The John Kline Memorial Riders

The horse without a rider reminds us of the local minister killed 150 years ago.
June 15, 2014, was the 150th anniversary of the violent death of the renowned Brethren Elder John Kline. On that Sunday morning three weeks ago a dozen members of the John Kline Memorial Riders arrived at the Linville Creek Church of the Brethren near Broadway to take part in their worship service, just one part of a June 13-15 weekend commemoration of Kline's life and martyrdom.
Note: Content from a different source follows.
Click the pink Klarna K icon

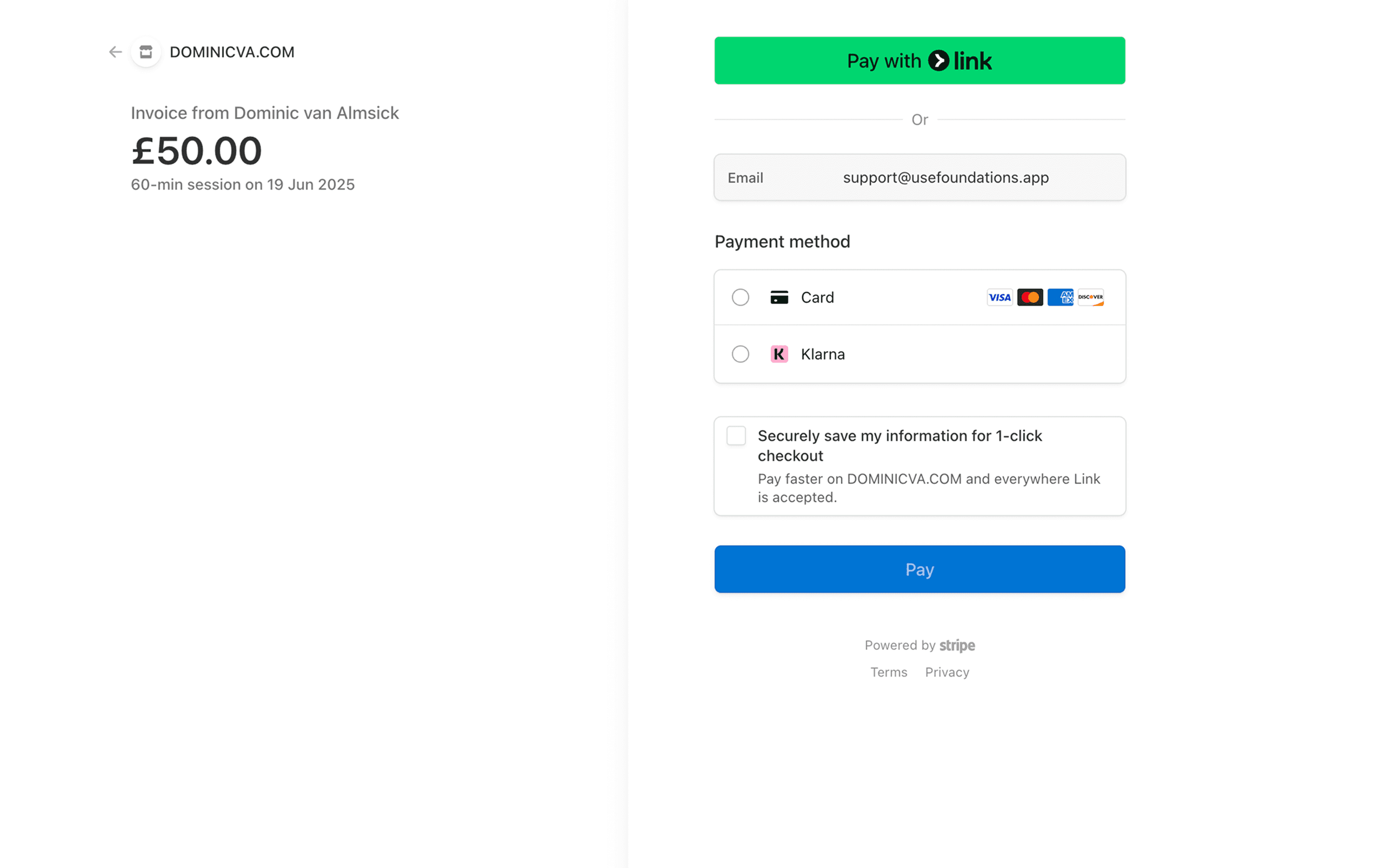778,354
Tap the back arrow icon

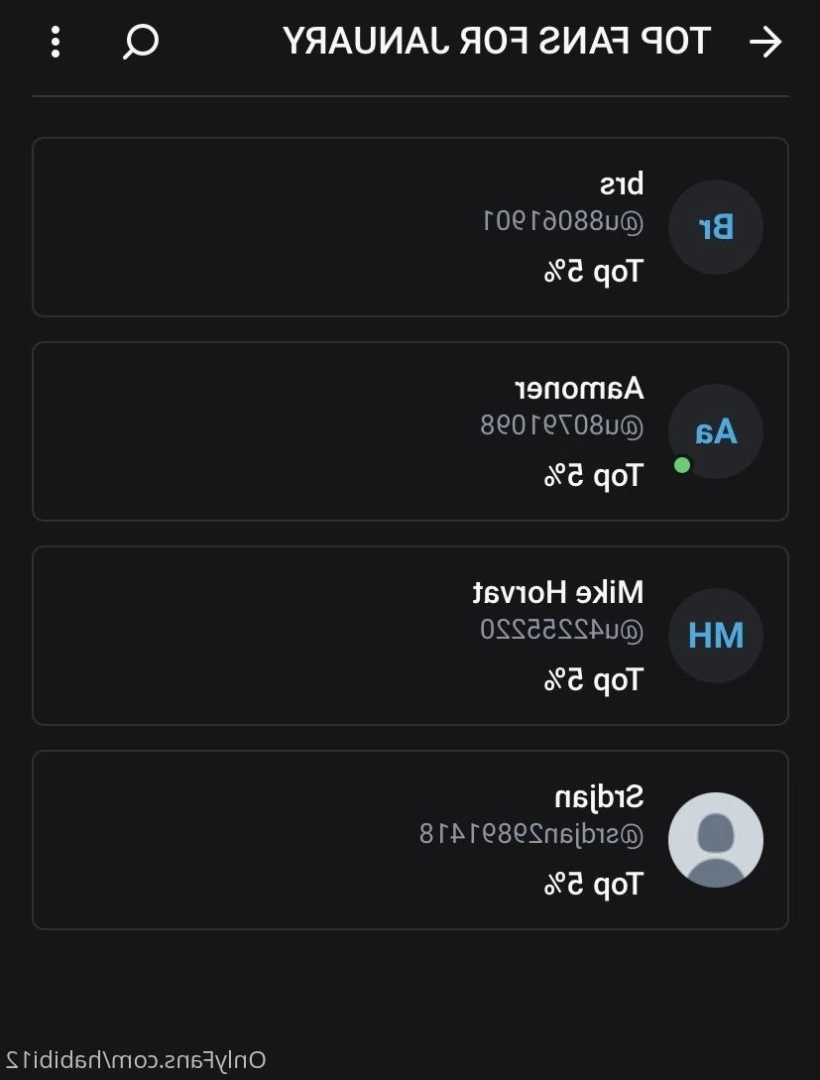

The John Kline Riders, founded by Emmert and Esther Bittinger of Bridgewater eighteen years ago, have gone on a horseback pilgrimage each spring to some of the many communities Elder Kline traveled as a preacher and practitioner of herbal medicine prior to and during the Civil War. As a man of peace, Kline was falsely accused of being a traitor to the Confederate cause due to his continuing to minister to people on both sides during the Civil War and making regular visits to churches in the North as well as the South.

Kline was fatally shot in the back June 15, 1864, by a group of vigilantes while riding home on his faithful horse Nell that had just been shod by someone in the Turleytown area north of Singers Glen.

He and his wife had donated some of the land from their Broadway area farm to the Linville Creek Church for its first meeting house, and they are both buried in the cemetery there.

Elder Kline wrote the following prophetic words in his diary prior to the Civil War, on January 1, 1861, "Secession means war; and war means tears and ashes and blood. It means bonds and imprisonment and perhaps even death to many in our beloved Brotherhood, who I have the confidence to believe, will die rather than disobey God by taking up arms."

John Kline truly embodied that kind of faith and faithfulness.